--- Data Enclosed Below ---

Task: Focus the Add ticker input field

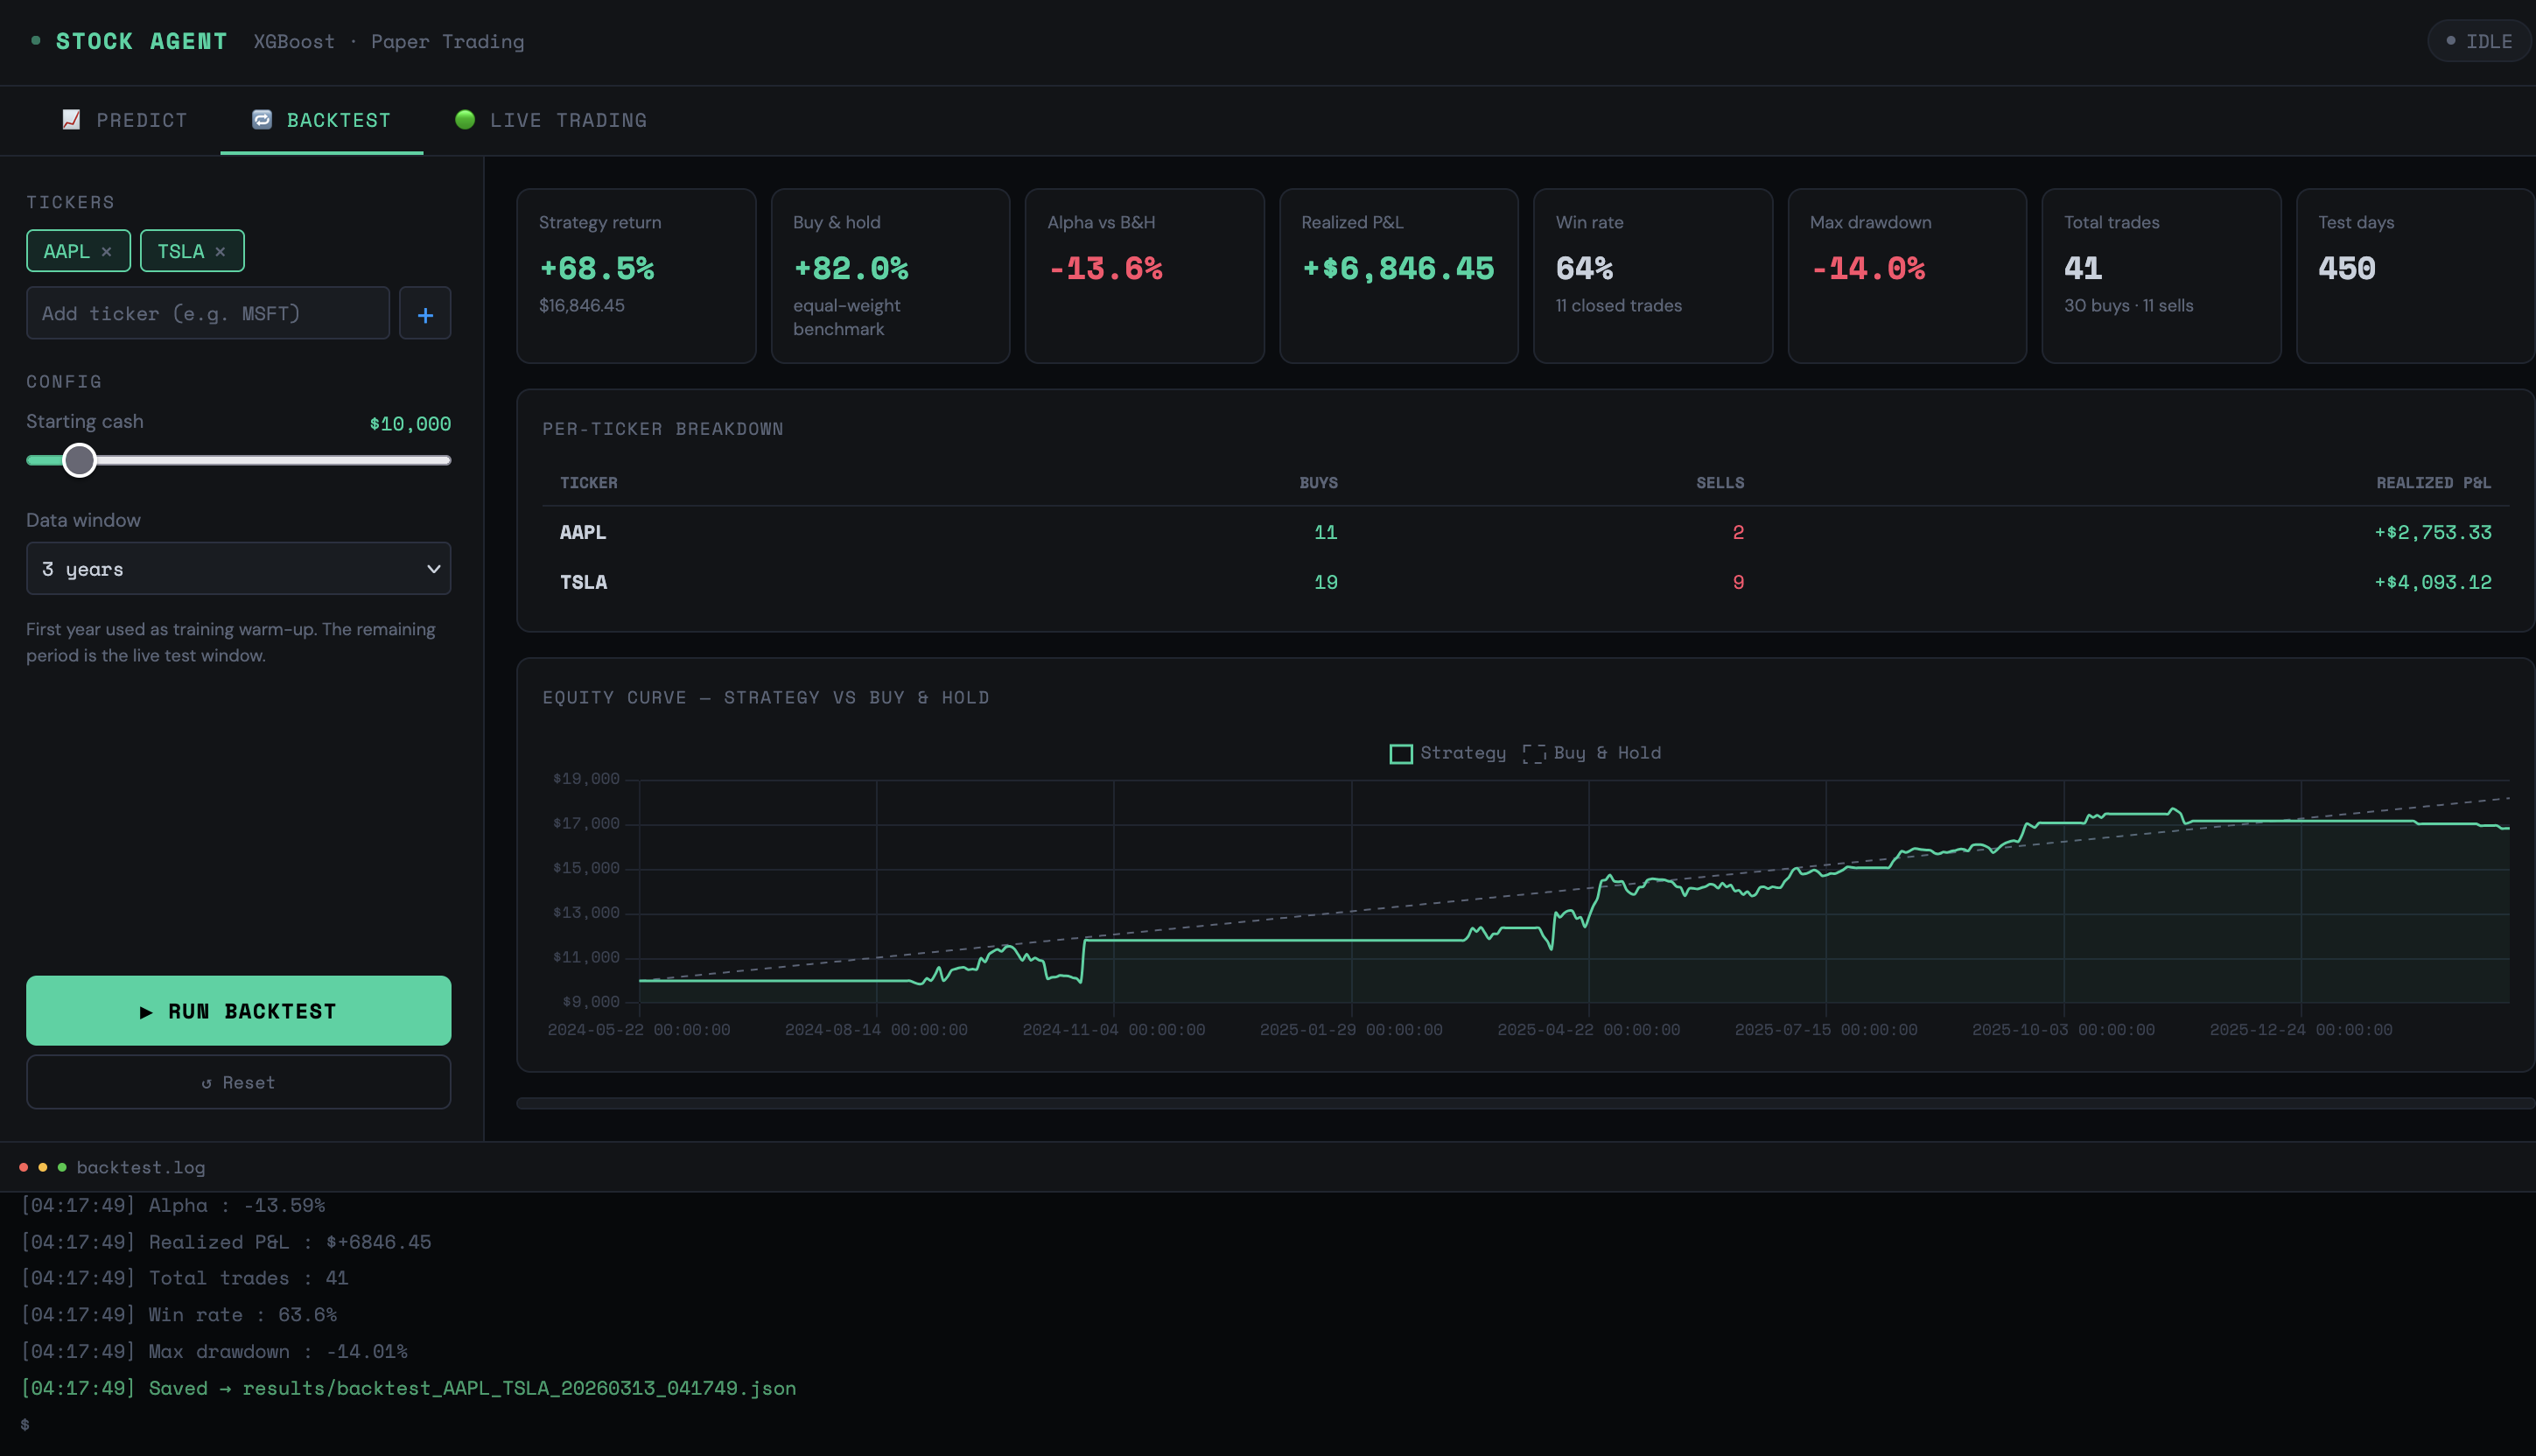Action: pos(208,314)
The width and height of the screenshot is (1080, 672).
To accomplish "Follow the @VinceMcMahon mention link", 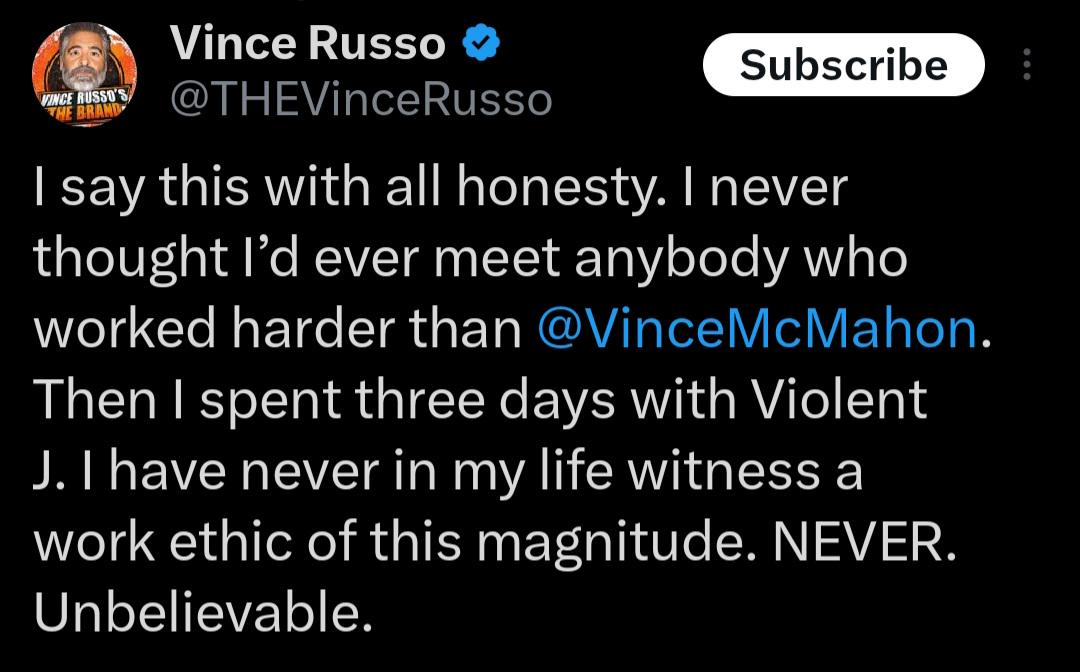I will point(759,330).
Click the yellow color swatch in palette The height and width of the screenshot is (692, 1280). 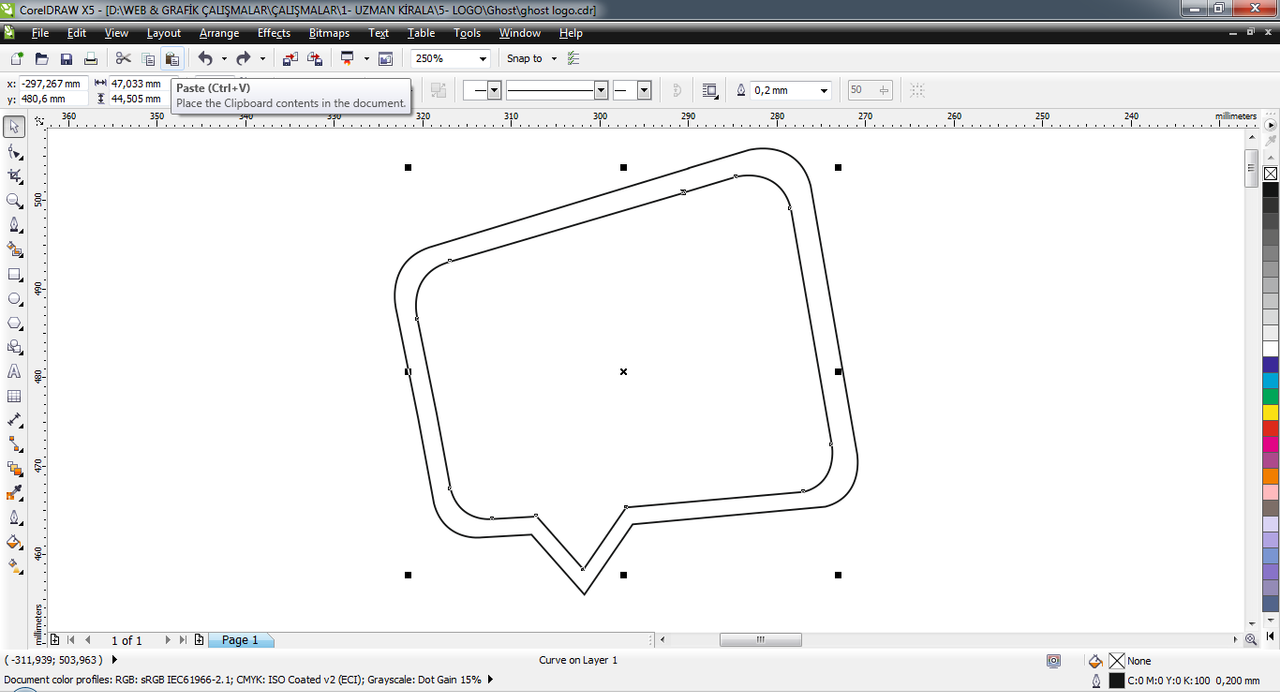point(1270,412)

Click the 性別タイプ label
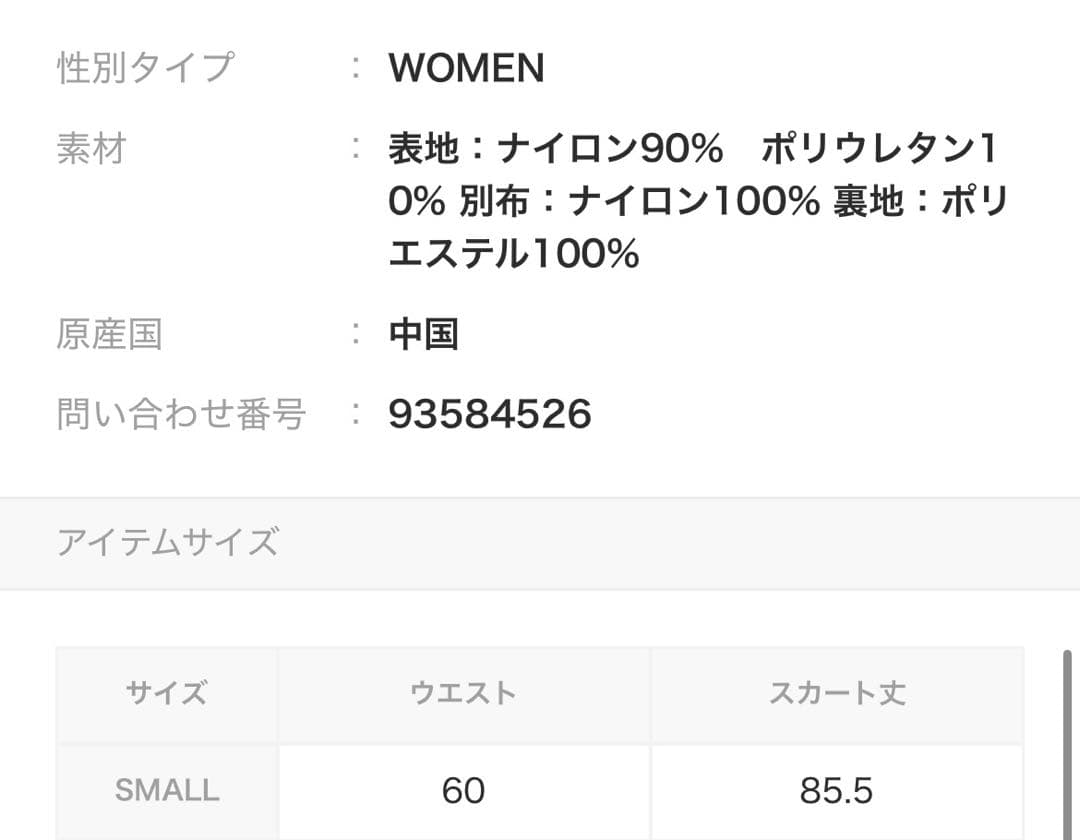tap(145, 68)
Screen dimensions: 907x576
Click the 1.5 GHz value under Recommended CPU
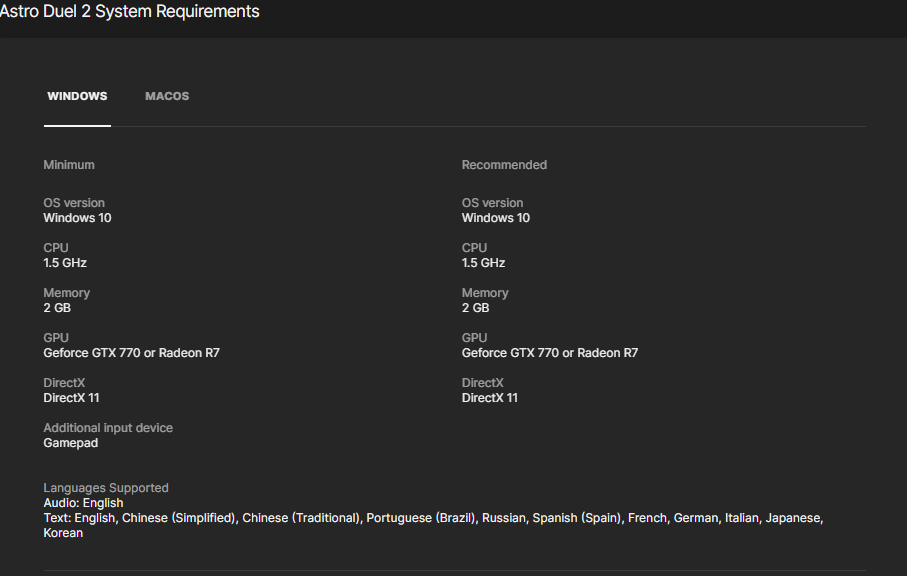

--- End of Enclosed Data ---

▸ **Task statement**:
Skip the pictures and retype exactly the lines from the one that contains "Screen dimensions: 907x576" to the last line of the records.

▸ **Task output**:
Screen dimensions: 907x576
Click the 1.5 GHz value under Recommended CPU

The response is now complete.